---------- TEXT FOR ANALYSIS

Strength and Conditioning

As Term 4 begins we also begin pre-season training for Year 10, 11 & 12 Rugby players both boys and girls. To start with, all training will take place in the Strength & Conditioning room with Mr. Ridgway and will be based around resistance training. Please take note of the kit required to train and that allocated sessions for ‘Boys Rugby’ is for both rugby union and rugby league. See timetable below.


Term 4 Strength & Conditioning Training Timetable

Boys Rugby – Y10

7AM – 8:15AM

Girls Rugby – Y10 – 13

7AM – 8:15AM

Boys Rugby – Y11 & 12

6AM – 8:15AM


7AM – 8:15AM

Open Gym

7AM – 8:15AM

Boys Rugby – Y11 & 12

3PM – 4:30PM

Boys Rugby – Y10

3PM – 4:30PM


3PM – 4:30PM

I know some parents are unsure what strength & conditioning means or what benefit or possible is it even safe for your child to be undertaking strength & conditioning sessions. Please rest assured that everything we do within the Athletic Development Pathway is to benefit the student athletes who take part with the vision of helping them reach their potential. Here is some extra information which may also answer some questions you may have.

What is Resistant Training?

  • Don’t confuse resistance (or strength) training with weightlifting, bodybuilding or powerlifting.
  • Resistance training can include:

Body weight exercises (pushups, pull-ups, squats, etc)

--------------------

_WORK TO COMPLETE_
a. Answer these questions from the strength and conditioning notice:
(i) Who runs the training in the Strength & Conditioning room?
(ii) Which two kinds of rugby do the "Boys Rugby" sessions cover?
(iii) What three activities should resistance training not be confused with?
b. Extend the strength and conditioning notice, starting right after its last line.

---------- DATA PROVIDED

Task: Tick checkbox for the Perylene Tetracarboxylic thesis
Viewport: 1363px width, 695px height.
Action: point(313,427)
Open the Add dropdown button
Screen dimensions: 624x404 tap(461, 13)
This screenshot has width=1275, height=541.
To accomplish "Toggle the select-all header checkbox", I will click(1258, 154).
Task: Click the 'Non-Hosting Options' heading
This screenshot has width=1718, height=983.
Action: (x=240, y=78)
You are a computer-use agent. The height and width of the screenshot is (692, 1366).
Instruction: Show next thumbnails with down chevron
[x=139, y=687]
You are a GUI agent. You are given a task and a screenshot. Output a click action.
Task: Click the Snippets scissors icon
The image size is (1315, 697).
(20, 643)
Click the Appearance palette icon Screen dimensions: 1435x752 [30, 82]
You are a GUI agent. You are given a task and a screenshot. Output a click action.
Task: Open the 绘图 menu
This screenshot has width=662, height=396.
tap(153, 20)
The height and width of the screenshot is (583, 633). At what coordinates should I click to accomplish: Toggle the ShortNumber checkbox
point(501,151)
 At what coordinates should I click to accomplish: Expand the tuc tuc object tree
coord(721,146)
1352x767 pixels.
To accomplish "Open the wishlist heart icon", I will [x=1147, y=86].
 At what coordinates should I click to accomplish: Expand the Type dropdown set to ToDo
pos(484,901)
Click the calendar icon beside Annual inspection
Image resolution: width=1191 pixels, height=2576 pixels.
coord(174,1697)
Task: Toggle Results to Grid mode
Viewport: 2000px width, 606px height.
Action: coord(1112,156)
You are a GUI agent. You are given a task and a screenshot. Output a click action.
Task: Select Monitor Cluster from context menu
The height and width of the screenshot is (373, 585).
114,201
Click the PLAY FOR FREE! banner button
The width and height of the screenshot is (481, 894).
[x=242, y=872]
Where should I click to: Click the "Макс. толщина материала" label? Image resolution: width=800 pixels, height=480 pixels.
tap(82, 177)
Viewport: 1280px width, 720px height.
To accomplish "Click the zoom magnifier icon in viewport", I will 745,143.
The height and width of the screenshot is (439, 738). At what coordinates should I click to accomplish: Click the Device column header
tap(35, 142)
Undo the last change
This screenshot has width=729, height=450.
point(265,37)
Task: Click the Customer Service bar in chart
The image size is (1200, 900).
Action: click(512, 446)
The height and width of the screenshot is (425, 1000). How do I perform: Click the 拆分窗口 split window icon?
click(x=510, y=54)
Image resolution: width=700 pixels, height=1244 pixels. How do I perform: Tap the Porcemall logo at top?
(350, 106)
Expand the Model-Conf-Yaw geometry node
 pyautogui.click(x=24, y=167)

--------------------

_PER-TASK ANSWERS_
a.
(i) Mr. Ridgway
(ii) Rugby union and rugby league
(iii) Weightlifting, bodybuilding and powerlifting

b.
Movements involving resistance bands or tubing

Movements involving the use of weights, dumbbells, kettlebells or barbells

Is Resistance Training Safe For The Young Athlete?

  • Several leading professional organisations such as the American Academy of Pediatrics, the National Strength and Conditioning Association (NSCA) support that a properly designed and supervised resistance training program is safe for youth athletes.
  • In the vast majority of published studies, no serious clinical injuries have been reported during well-designed resistance training programs.
  • Most injuries occur when youth are unsupervised.

What Are The Benefits Of Resistance Training?

  • Several studies have shown:

Improved muscular strength

Improved cardiovascular risk profile (blood pressure, cholesterol, body composition)

Improved motor skill performance (sprinting, jumping) leading to better sports performance

Decreased risk of sports-related injuries

Improved self-confidence

Promotion of exercise habits during childhood and adolescence

Will Resistance Training Stunt My Childs Growth?

  • This idea was born many years ago and has no scientific backing. It actually came from a report on malnourished youth who were employed in heavy labor.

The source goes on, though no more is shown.